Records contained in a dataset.
○ ○ ○ ○ ○
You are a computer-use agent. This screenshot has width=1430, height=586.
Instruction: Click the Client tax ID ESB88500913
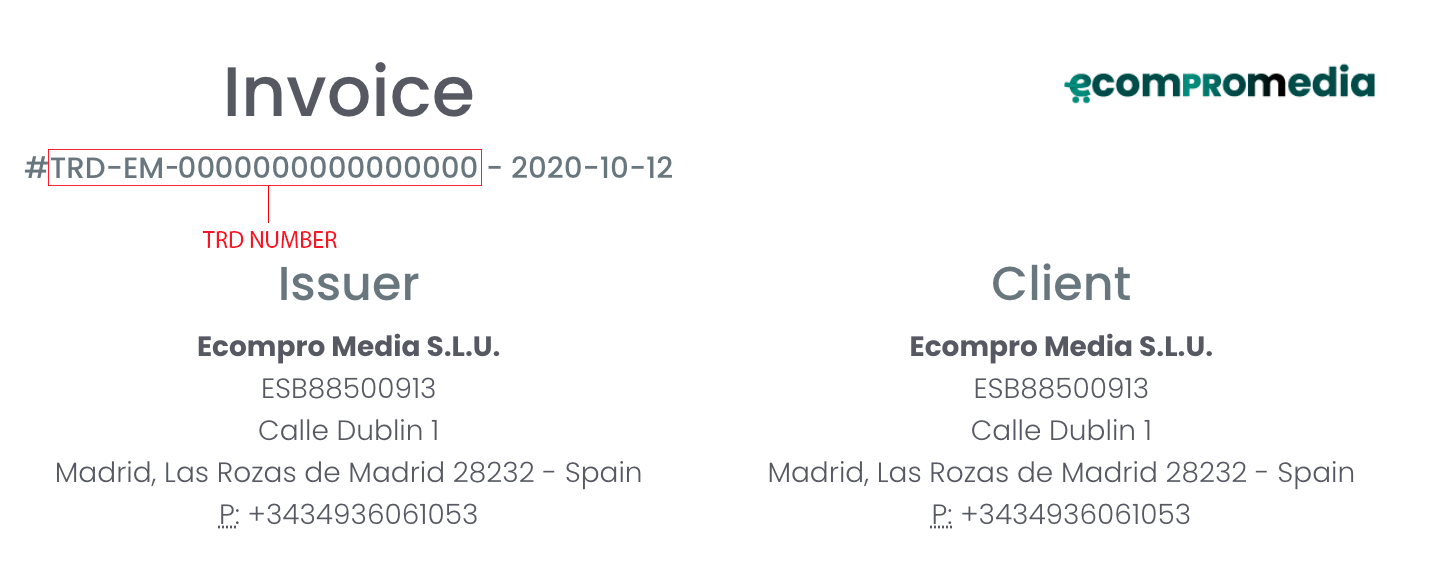tap(1061, 388)
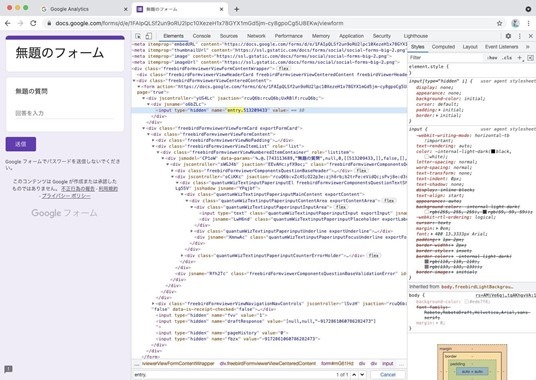Image resolution: width=536 pixels, height=380 pixels.
Task: Open DevTools settings gear
Action: tap(508, 36)
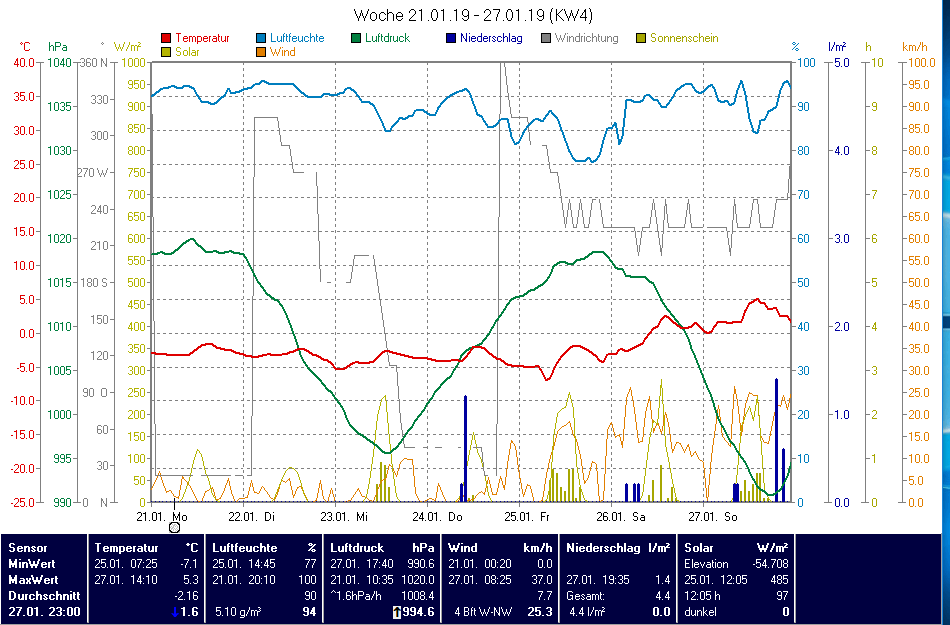Click the Luftdruck column header in table

[357, 548]
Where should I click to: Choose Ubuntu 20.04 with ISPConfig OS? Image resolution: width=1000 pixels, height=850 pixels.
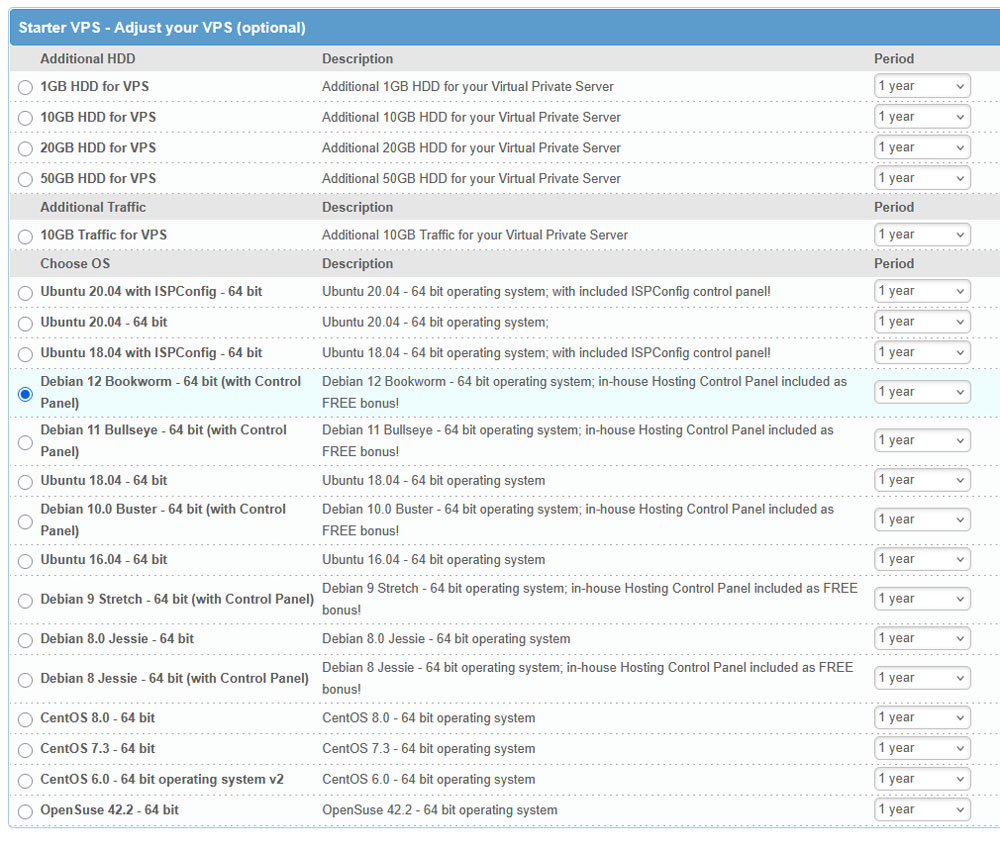(x=25, y=291)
○ ○ ○ ○ ○
Your task. Since the pictures don't belong in the copy, copy only the rest of the entries above exactly.

Response.
You are a computer-use agent. This screenshot has width=1430, height=586.
Instruction: Click the Client tax ID ESB88500913
tap(1061, 388)
Image resolution: width=536 pixels, height=380 pixels.
Task: Open DevTools settings gear
Action: tap(508, 36)
Click the Luftdruck column header in table

[357, 548]
Where should I click to: Choose Ubuntu 20.04 with ISPConfig OS? Image resolution: width=1000 pixels, height=850 pixels.
(x=25, y=291)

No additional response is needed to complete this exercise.